The part that elevates audit risk is the certification and attestation requirement. The risk-assessment framework requires senior leadership accountability — an executive must certify that the assessment was conducted and is accurate. That signature converts a compliance document into a statement of personal and organizational accountability. An auditor will look not only for the assessment itself but for the executive sign-off, the date, and whether the assessment was completed before the high-risk processing began. We cover the personal-liability dimension of this in detail in our analysis of the CCPA risk-assessment executive attestation requirement.

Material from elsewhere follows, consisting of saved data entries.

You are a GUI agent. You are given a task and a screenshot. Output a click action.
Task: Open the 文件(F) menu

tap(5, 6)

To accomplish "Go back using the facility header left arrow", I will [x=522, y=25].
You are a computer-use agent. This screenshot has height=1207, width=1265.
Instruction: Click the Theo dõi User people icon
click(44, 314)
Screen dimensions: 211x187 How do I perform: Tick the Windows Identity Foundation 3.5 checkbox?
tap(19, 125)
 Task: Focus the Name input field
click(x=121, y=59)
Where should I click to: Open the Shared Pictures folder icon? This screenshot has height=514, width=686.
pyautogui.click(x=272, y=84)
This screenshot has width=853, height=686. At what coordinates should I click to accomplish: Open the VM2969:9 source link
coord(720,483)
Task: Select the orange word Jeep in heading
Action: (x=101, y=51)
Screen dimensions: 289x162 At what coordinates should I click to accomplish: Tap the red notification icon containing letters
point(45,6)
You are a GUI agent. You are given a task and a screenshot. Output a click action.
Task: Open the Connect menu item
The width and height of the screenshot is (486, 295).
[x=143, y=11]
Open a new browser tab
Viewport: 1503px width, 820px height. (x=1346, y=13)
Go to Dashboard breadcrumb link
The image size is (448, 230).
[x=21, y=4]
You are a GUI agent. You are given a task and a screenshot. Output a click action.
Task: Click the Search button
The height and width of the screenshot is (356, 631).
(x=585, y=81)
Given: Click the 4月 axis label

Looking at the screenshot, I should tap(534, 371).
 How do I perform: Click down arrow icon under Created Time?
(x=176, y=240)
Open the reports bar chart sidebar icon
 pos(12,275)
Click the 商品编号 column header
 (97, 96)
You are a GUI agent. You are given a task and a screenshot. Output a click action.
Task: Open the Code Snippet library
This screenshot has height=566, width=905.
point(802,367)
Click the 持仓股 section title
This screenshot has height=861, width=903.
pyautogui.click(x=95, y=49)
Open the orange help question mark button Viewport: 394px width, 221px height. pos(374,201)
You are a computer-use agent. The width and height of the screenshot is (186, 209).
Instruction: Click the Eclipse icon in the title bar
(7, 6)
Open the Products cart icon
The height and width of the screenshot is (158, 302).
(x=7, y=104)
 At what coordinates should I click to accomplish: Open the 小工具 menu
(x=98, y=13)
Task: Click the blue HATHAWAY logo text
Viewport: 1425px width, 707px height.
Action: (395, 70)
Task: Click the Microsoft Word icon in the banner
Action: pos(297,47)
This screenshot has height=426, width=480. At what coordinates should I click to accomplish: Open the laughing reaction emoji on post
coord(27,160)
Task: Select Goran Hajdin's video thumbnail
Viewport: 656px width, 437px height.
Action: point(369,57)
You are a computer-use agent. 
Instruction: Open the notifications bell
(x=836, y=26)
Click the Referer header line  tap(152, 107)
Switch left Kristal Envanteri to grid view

Cybersecurity Audit Requirements
The regulations require certain businesses — those whose processing presents significant risk to security, defined by thresholds tied to revenue and the volume and sensitivity of personal information processed — to complete an annual cybersecurity audit. The audit must be independent, must assess and document the business’s cybersecurity program against enumerated components (authentication, encryption, access controls, vendor oversight, incident response, and more), and must identify gaps and remediation.
Compliance is phased in by business size, but the obligation is now live, and the regulation requires a written certification of completion. An auditor from the Audits Division will want to see that the cybersecurity audit was performed, that it was genuinely independent, that it covered the required components, and that identified deficiencies were tracked to resolution. A thin, self-serving audit that asserts everything is fine will not satisfy the independence and rigor the regulation demands.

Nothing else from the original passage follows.